[Start of Attachment]

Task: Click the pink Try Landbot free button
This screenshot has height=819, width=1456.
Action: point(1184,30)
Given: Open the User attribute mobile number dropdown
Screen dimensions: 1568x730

[End of Attachment]
[Start of Attachment]

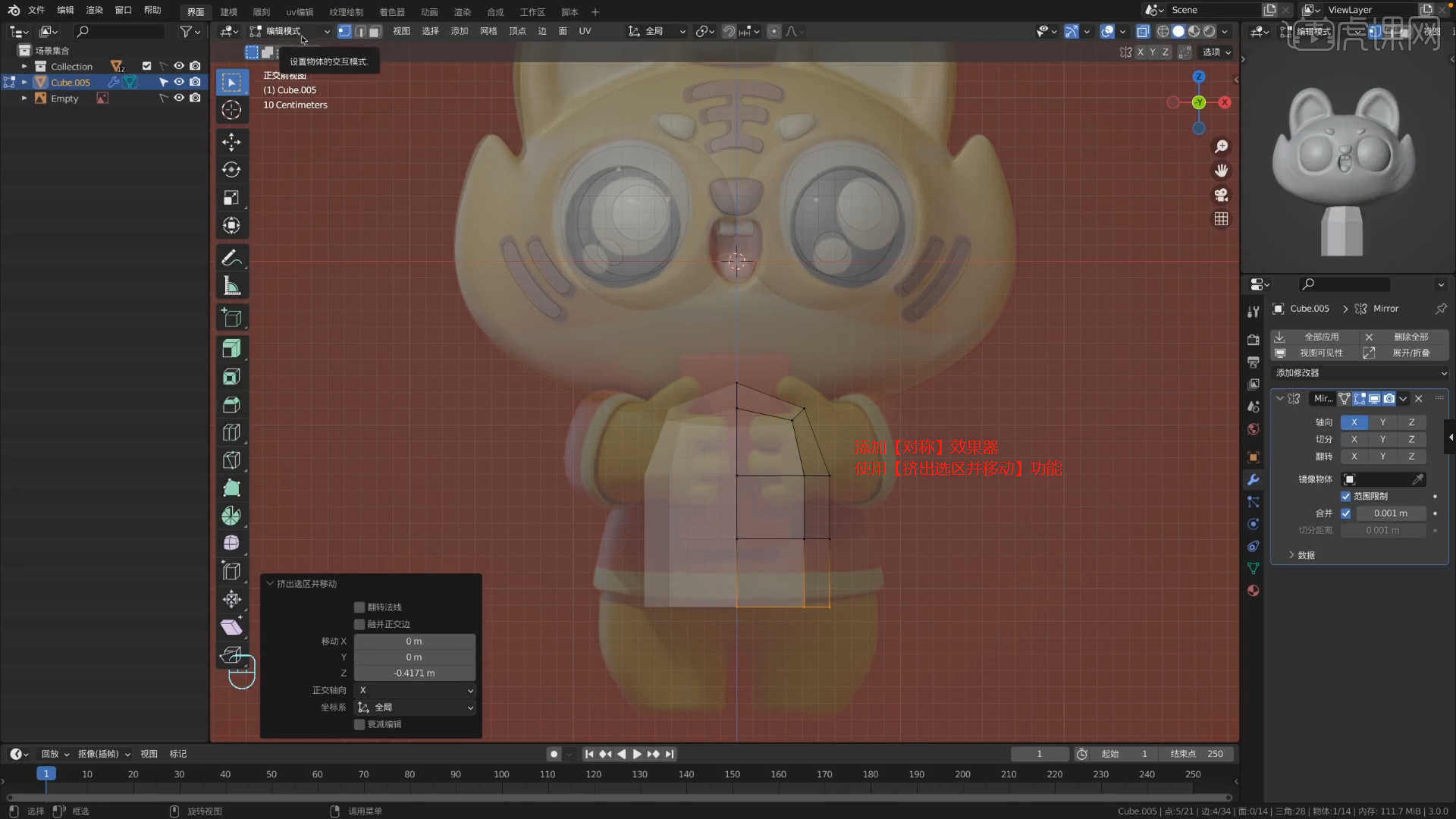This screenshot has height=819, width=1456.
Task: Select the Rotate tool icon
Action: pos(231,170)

[End of Attachment]

> **EXERCISE BRIEF**
Could you reproduce exactly the lines of the entries above, from the one with "Given: Open the" through the one with "Screen dimensions: 1568x730", and nothing else?

> **THE ANSWER**
Given: Open the User attribute mobile number dropdown
Screen dimensions: 1568x730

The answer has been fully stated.